E perante este quadro, o que responde o Governo? Vamos ouvir o que nos diz hoje, aqui. Porque até agora tem imperado o silêncio comprometido. É inaceitável que o Governo ainda não tenha respondido aos requerimentos do PCP sobre esta questão mas tenha ido a correr à televisão acusar os comerciantes de serem responsáveis pela incompetência e o eleitoralismo do Governo. Á exigência de demissão do Secretário de Estado do Comércio formulado pela CCP, veio aquele membro do Governo fazer, para a imprensa, uma insinuação grave. Que tal se devia á demissão de um funcionário da Direcção-Geral do Comércio que seria da confiança da Confederação. Decididamente, o Ministro Carrilho está a fazer escola no Governo.

Nos últimos dias, depois das iniciativas tomadas pelo Grupo Parlamentar do PCP, o Governo acelerou, à pressa, algumas homologações de projectos e alguns pagamentos. Uma gota de água, para tentar esvaziar as críticas, que não diminui um milímetro a oportunidade e importância deste debate. Antes, pelo contrário. Só demonstra ainda mais a inoperância e a má fé do Governo. Mas a verdade é que , de acordo com as declarações do Ministro da Economia e do Secretário de Estado do Comércio o grosso dos projectos vai transitar para o III QCA. Cujas verbas só estarão disponíveis, no mínimo, depois da Primavera de 2000. Cuja taxa de comparticipação, designadamente para Lisboa e Vale do Tejo, não será a mesma. E cujo valor, anunciado pelo Ministro Pina Moura, já está em grande parte comprometido com outros sectores, em projectos que também transitam do actual QCA.

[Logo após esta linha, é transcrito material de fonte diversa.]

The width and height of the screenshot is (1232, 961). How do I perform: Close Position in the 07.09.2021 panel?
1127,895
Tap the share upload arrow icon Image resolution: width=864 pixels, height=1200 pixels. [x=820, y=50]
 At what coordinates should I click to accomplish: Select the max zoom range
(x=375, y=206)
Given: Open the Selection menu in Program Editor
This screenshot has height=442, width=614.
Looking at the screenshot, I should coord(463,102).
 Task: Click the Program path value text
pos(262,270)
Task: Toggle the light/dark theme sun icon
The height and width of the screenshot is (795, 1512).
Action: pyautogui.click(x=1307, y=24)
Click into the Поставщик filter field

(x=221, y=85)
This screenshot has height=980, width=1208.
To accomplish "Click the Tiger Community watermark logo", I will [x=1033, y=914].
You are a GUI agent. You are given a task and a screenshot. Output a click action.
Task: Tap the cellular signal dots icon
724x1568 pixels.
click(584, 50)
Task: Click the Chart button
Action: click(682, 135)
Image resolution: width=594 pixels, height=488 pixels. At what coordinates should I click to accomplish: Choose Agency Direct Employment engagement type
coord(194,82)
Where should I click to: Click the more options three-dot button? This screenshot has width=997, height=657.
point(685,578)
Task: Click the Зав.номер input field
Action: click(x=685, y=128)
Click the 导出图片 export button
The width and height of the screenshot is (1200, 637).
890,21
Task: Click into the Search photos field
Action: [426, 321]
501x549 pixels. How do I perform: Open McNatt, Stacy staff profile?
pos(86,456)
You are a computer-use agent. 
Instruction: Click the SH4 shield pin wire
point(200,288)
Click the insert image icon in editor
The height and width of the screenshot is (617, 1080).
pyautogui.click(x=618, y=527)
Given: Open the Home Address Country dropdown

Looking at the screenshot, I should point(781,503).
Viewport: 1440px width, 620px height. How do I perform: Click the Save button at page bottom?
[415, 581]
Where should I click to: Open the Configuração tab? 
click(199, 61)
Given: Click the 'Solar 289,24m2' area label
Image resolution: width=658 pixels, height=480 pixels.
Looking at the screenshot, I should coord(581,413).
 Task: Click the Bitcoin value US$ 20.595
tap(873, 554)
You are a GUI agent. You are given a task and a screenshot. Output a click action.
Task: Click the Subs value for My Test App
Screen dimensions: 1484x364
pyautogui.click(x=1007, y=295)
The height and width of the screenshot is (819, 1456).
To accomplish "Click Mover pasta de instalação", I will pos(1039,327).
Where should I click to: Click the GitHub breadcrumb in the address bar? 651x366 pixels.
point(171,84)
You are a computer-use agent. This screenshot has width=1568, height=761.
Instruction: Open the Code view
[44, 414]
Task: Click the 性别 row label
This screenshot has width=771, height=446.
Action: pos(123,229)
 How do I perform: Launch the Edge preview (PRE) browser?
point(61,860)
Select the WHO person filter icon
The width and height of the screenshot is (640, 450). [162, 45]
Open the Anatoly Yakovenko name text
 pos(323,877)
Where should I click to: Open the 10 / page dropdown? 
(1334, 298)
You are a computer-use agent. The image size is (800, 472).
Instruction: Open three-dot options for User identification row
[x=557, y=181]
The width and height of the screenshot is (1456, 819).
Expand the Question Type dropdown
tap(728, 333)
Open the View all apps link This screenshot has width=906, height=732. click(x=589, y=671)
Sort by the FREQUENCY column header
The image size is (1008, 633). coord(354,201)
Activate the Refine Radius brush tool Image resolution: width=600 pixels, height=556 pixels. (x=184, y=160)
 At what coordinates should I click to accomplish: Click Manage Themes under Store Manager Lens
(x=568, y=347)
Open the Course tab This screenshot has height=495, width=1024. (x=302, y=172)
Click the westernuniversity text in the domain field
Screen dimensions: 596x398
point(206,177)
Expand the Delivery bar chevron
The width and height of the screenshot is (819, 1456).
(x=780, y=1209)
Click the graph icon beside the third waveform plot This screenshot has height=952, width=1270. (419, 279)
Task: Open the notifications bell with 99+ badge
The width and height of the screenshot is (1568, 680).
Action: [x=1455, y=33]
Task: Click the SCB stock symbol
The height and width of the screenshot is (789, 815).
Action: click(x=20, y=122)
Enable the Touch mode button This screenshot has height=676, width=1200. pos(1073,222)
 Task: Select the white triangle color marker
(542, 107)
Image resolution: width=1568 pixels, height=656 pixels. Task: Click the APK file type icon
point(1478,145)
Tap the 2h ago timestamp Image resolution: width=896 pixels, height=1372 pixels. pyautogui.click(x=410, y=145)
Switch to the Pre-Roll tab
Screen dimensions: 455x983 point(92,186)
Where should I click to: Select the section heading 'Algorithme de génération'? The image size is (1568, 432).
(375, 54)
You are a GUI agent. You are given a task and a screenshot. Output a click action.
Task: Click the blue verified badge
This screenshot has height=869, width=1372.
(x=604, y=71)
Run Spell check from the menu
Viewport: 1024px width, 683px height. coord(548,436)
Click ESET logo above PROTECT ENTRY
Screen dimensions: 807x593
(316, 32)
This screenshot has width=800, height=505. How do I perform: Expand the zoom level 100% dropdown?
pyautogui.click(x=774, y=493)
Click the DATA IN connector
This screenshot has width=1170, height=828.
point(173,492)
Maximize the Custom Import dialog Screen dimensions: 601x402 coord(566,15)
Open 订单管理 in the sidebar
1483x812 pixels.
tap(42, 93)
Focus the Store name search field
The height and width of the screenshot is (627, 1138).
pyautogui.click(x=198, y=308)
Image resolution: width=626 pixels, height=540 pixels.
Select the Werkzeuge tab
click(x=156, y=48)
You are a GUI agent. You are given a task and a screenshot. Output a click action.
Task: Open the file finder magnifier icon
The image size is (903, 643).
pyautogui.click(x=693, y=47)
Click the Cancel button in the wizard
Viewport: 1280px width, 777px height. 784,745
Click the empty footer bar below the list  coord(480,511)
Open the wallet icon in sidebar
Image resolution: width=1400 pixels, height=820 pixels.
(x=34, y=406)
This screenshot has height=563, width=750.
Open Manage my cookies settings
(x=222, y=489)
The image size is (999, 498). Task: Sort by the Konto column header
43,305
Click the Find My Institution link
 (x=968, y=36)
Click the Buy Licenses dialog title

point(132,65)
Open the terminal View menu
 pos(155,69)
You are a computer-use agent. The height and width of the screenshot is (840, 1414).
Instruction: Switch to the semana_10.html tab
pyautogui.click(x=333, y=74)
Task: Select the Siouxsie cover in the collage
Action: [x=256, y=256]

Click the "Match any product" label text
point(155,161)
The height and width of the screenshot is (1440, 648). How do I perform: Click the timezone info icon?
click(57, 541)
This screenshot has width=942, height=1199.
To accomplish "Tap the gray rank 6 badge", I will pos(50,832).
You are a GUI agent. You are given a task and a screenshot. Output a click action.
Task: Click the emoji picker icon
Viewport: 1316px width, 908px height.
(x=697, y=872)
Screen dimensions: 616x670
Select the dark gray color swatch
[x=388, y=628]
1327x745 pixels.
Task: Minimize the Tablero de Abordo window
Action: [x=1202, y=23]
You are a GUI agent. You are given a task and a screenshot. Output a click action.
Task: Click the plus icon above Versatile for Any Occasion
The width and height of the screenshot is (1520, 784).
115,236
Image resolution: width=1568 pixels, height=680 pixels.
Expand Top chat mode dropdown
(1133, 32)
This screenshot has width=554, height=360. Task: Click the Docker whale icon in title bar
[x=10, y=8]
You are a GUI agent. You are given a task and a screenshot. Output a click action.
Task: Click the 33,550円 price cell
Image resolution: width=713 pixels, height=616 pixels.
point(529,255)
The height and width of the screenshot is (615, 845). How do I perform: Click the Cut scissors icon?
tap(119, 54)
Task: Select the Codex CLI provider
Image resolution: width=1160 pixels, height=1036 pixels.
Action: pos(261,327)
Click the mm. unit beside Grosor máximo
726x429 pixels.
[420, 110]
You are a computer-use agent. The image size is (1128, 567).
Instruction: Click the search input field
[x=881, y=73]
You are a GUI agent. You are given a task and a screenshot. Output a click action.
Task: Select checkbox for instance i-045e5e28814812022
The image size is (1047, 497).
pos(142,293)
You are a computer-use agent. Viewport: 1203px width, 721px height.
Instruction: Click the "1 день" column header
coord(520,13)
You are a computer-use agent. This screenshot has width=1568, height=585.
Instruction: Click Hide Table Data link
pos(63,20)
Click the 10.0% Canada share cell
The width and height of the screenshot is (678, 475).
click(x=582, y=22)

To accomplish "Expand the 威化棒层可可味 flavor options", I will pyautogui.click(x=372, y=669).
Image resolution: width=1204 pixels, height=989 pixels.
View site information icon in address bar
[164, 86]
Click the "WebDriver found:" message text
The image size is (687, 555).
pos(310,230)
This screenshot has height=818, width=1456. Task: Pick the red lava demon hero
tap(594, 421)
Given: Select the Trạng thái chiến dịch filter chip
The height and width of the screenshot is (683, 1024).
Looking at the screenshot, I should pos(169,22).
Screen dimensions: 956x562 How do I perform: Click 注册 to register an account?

A verdade é que de acordo com a última execução financeira da Direcção Geral do Desenvolvimento Regional, em 30 de Novembro passado, e falando somente da medida onde se integram os projectos de urbanismo comercial, para uma despesa pública programada de 36 milhões de contos já havia compromissos no valor de 43 milhões de contos. Mais 7 milhões de contos. Se ainda estão pendentes de apreciação, como veio a público, qualquer coisa como 8.000 projectos a uma média de financiamento de 7.500 contos cada dá mais 60 milhões de contos. Se a isto somarmos os valores correspondentes destinados às autarquias e aos projectos colectivos temos mais 21 milhões de contos. Só neste conjunto o buraco é de 88 milhões de contos. Como nesta medida estão incluídos também os financiamentos para os Mercados Abastecedores, está bem de ver que a situação está completamente descontrolada e que nem no próximo QCA haverá verbas suficientes.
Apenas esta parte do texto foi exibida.